On another note: I was wondering also about the weight issue and also in the back of my mind, wondering about the "fleas" and wondering if possibly she has thyroid issues which have caused the weight gain and the itchy skin (that seems like fleas as she is scratching and maybe you are seeing what you think is flea dirt on her lower abdomen?
Just wondering because when Brooks was about 4 or 5 years old, he started gaining weight and I thought he had fleas because he was scratching at himself and I saw this dirt like area in his groin/lower abdomen. Turns out, he was hypothyroid. He was put on Rx and within a year had lost 20 lb and now the dark skin area is gone too (it wasn't fleas)


----------



## MikaTallulah (Jul 19, 2006)

Mine get Revolution- Weight based. The 85.1 -130 pound tube does the 3 yorkies and Buddy. It covers fleas, heartworm, ear mites, mange, American dog ticks, etc.
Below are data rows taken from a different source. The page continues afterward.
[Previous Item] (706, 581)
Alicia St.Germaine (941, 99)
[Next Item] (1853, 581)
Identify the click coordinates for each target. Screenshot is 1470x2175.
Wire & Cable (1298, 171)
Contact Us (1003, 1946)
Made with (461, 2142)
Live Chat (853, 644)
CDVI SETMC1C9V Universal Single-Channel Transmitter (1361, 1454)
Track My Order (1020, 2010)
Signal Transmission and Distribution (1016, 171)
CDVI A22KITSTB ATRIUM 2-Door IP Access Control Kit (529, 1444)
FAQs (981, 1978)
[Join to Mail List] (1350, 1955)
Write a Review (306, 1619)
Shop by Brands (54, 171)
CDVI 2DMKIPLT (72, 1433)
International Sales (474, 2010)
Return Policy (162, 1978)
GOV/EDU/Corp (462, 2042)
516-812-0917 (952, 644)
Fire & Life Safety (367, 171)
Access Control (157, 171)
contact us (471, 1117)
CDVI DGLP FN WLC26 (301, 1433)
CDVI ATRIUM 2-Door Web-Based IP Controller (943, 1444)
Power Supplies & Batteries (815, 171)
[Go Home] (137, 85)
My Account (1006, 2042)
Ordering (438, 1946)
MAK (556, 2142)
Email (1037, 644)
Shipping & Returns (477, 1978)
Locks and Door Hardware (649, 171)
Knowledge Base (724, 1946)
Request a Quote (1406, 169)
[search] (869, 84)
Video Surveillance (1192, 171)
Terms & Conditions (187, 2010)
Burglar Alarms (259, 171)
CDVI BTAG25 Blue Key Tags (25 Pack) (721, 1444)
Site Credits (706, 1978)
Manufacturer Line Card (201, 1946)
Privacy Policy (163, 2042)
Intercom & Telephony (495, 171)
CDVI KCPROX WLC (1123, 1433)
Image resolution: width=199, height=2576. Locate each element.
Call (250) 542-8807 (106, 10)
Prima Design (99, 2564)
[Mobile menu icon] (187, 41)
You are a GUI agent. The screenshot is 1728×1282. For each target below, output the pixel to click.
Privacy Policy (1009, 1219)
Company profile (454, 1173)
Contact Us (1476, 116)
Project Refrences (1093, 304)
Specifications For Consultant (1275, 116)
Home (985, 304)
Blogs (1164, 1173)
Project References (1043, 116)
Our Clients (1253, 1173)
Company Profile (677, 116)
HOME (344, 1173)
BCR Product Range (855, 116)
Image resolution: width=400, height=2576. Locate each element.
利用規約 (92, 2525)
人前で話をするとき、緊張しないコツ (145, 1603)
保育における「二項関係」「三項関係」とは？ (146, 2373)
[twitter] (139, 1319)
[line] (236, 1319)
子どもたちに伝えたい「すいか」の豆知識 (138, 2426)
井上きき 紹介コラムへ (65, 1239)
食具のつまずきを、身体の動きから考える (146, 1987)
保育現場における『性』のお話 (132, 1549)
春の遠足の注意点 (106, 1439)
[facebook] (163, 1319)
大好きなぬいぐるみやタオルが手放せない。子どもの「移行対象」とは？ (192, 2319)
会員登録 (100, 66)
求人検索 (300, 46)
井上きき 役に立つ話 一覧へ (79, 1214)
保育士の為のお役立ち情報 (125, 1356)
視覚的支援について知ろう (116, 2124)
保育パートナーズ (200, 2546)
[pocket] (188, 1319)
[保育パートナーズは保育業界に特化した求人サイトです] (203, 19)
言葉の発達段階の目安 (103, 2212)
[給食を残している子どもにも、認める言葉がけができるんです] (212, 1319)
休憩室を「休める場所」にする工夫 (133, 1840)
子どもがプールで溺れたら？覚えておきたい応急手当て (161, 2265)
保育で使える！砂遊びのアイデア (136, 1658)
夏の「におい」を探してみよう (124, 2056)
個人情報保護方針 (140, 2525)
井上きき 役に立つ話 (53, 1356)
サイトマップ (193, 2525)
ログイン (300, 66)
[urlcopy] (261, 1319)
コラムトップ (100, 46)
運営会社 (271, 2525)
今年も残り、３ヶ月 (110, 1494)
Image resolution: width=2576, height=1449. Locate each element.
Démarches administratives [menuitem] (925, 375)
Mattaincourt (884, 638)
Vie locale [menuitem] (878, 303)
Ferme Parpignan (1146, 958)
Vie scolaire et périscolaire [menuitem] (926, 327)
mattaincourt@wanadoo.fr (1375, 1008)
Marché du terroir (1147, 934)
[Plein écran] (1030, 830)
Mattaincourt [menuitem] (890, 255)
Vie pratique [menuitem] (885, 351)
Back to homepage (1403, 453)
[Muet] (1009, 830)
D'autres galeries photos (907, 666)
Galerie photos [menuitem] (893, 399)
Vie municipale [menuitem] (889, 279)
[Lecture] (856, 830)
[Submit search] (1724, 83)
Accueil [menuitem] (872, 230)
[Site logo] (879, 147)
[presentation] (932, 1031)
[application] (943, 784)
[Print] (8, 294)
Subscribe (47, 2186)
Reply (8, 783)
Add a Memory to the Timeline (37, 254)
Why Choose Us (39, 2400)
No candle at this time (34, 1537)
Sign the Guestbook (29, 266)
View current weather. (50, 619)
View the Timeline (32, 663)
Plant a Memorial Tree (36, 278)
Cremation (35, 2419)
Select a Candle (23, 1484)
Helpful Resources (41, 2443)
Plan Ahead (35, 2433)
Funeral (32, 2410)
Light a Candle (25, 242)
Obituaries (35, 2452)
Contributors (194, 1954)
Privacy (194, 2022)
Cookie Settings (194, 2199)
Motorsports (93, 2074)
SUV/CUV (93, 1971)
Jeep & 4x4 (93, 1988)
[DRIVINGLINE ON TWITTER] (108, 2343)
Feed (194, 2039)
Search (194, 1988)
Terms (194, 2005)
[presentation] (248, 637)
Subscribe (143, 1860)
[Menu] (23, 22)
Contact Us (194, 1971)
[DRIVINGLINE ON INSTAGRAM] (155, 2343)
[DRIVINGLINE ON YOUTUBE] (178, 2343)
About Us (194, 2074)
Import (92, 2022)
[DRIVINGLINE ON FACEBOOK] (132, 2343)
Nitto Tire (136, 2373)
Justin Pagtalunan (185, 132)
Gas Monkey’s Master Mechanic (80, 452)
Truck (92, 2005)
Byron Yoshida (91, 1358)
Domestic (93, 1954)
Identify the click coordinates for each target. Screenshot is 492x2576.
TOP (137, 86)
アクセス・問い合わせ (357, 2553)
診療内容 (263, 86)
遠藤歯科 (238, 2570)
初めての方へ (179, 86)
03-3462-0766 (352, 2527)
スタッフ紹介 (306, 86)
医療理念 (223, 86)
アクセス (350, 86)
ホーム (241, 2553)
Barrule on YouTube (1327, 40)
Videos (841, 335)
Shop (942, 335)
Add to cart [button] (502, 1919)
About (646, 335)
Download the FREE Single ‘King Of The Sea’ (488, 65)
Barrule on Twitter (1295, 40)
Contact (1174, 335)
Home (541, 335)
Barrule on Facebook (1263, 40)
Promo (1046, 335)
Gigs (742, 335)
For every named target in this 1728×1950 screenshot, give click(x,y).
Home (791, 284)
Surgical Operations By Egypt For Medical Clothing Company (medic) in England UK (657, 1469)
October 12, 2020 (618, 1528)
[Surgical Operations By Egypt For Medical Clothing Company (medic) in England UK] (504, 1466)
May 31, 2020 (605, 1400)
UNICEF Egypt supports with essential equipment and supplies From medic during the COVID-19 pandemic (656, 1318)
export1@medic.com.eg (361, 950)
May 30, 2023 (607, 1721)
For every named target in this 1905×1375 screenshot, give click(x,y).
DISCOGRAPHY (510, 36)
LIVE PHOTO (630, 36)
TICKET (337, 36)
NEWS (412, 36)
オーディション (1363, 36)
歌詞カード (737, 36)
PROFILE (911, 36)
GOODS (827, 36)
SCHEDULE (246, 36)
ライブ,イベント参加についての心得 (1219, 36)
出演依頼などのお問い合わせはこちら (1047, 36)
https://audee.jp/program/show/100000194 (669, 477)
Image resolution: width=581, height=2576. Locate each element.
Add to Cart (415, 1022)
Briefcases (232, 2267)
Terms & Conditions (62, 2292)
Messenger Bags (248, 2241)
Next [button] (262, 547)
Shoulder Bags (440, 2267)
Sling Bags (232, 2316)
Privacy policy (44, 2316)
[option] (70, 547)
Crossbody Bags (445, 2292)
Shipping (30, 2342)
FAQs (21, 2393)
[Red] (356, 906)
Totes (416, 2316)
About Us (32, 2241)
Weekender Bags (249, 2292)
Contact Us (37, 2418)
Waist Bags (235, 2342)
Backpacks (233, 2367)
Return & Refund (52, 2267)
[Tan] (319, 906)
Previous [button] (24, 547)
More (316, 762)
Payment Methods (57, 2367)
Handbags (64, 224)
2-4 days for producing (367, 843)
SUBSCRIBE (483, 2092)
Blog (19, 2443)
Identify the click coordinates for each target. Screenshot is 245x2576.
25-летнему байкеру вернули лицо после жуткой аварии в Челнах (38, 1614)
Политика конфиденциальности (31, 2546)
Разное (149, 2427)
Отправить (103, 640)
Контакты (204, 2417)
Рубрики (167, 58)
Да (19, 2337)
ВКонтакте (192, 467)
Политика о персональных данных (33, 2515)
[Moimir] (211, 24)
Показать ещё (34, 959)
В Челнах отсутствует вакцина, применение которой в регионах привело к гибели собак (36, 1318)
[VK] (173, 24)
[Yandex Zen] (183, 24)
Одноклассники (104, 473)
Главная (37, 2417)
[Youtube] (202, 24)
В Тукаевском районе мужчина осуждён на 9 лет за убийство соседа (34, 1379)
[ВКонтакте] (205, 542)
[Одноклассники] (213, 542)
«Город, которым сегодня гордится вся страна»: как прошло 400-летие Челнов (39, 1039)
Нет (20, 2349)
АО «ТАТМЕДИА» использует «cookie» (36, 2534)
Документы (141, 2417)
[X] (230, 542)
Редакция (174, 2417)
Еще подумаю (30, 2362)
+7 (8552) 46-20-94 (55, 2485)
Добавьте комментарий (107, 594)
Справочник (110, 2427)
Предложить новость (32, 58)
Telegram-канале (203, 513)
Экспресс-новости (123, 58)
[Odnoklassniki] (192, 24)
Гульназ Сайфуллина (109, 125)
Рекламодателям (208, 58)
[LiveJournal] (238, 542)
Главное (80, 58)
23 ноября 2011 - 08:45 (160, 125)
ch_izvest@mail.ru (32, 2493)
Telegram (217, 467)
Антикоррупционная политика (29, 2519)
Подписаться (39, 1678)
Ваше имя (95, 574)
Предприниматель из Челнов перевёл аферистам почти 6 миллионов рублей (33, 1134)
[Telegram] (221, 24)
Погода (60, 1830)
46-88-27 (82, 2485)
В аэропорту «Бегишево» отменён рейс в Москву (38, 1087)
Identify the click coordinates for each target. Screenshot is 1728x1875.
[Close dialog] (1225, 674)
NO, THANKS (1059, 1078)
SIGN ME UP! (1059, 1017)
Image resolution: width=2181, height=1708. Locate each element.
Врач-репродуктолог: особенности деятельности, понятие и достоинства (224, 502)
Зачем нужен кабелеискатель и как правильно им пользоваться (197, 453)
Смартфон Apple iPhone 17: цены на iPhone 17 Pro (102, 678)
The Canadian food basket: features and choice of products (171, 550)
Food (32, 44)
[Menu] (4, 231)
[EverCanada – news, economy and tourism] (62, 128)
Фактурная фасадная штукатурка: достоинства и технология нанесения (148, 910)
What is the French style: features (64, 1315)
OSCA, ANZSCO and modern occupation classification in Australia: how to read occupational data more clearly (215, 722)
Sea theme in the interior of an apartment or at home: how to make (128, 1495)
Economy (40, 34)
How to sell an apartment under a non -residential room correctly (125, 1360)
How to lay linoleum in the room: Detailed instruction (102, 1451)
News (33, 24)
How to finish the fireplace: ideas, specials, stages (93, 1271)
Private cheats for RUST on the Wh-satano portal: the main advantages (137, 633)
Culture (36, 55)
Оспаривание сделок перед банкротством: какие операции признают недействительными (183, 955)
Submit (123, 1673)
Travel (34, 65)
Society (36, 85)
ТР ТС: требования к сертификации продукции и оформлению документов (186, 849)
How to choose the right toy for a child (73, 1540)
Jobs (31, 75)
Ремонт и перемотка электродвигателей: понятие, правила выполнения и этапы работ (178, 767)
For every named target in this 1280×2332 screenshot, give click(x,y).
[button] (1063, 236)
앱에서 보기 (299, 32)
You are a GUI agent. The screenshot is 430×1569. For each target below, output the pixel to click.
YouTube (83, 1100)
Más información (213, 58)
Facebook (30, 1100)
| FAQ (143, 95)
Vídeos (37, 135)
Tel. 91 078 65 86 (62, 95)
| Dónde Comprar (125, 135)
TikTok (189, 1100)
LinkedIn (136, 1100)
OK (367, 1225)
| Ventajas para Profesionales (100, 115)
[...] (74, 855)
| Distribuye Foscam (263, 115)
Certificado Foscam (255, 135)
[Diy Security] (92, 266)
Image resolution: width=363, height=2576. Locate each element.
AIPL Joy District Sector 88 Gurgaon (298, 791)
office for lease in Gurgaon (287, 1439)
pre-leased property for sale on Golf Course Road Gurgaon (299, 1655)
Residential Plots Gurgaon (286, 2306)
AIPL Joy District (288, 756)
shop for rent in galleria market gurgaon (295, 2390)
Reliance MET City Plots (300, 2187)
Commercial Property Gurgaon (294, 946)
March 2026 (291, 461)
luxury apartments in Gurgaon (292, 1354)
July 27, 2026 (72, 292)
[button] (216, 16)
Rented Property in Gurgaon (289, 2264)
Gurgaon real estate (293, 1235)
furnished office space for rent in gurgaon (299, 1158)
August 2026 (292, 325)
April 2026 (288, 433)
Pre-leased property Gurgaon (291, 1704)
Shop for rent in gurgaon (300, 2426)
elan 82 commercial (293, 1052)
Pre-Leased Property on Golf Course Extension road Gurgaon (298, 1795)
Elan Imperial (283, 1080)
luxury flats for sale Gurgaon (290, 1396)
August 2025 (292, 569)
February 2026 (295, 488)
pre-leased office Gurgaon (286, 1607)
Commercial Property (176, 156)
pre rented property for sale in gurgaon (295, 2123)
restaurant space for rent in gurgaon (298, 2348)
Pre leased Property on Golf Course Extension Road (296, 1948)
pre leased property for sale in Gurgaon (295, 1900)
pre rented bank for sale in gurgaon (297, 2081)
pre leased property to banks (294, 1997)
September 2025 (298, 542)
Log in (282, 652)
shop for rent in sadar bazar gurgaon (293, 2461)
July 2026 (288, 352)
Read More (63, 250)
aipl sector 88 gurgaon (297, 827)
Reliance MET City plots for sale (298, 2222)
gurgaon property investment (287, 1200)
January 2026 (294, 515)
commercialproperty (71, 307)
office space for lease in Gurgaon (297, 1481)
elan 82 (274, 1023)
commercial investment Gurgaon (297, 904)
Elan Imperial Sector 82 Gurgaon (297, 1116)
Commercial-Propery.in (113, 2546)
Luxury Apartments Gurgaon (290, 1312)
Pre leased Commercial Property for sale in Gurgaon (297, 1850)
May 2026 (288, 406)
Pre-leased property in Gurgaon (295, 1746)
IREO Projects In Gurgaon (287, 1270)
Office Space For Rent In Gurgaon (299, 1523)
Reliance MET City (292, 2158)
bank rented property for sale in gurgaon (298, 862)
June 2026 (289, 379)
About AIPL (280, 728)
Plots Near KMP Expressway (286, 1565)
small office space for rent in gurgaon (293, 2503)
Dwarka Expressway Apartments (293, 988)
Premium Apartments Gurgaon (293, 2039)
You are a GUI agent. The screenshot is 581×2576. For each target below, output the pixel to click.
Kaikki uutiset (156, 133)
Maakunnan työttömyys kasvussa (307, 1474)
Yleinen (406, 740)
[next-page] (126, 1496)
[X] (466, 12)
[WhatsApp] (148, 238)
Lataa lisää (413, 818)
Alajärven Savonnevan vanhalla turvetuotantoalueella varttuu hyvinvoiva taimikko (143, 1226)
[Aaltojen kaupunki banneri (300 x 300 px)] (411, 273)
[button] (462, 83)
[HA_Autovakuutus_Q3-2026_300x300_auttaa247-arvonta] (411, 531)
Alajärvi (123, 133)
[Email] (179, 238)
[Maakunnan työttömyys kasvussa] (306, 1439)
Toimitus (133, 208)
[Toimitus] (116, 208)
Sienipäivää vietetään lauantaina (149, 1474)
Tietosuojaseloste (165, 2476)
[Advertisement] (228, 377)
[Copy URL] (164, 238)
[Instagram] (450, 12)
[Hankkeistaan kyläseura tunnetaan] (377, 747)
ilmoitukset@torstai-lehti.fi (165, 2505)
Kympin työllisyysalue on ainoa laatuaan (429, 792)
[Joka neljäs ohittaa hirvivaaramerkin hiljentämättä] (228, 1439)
Revolution for dogs 85.1 to 130 lbs (3 Month)


----------



## Claire's Friend (Feb 26, 2007)

I almost killed my dog using Head and Shoulders...really. Gave her a horrible rash, the vet said the ph was all wrong for a dog. I use Dawn dishwashing soap, but we don't have a terrible flea problem here.


----------



## maggiesmommy (Feb 23, 2010)

lgnutah said:


> On another note: I was wondering also about the weight issue and also in the back of my mind, wondering about the "fleas" and wondering if possibly she has thyroid issues which have caused the weight gain and the itchy skin (that seems like fleas as she is scratching and maybe you are seeing what you think is flea dirt on her lower abdomen?
> Just wondering because when Brooks was about 4 or 5 years old, he started gaining weight and I thought he had fleas because he was scratching at himself and I saw this dirt like area in his groin/lower abdomen. Turns out, he was hypothyroid. He was put on Rx and within a year had lost 20 lb and now the dark skin area is gone too (it wasn't fleas)


My brother, a vet, visually confirmed fleas, as well as the cheapo flea and tick topical dosed for a 50 pound dog (my parents got it because it had a golden on the package) and then visually confirmed my mom buying Abby a regular coney dog from Skyline and I visually confirmed her feeding Abby a 9 inch turkey sub when we took both dogs to the beach last October. 
But, I originally thought thyroid, too, as our last Golden, Sammi, had hypothyroidism.


----------



## Finn's Fan (Dec 22, 2007)

Your parents won't listen to your brother and he's a veterinarian? They're a tough case! Is Abby a golden?


----------



## maggiesmommy (Feb 23, 2010)

Yes, she is a 2 yr old golden. And they have never listened to my brother, even when we had Sammi.


----------



## OnMyWay2MyDreams (Feb 13, 2011)

If she has fleas that bad I would look into getting comfortis. You can use Advantix, the over 55# dose is good up to 130#, according to Bayer. 

Any shampoo, head &shoulders or dawn, will drown/kill fleas. There is NO LASTING residue from shampoos (even ones labeled flea shampoos) and only work as you are bathing. Your best bet is comfortis IMO because it works really fast, like the capstar pill, and it lasts a month. The only thing it doesnt do is ticks but if fleas are the main problem i would concentrate on that first. 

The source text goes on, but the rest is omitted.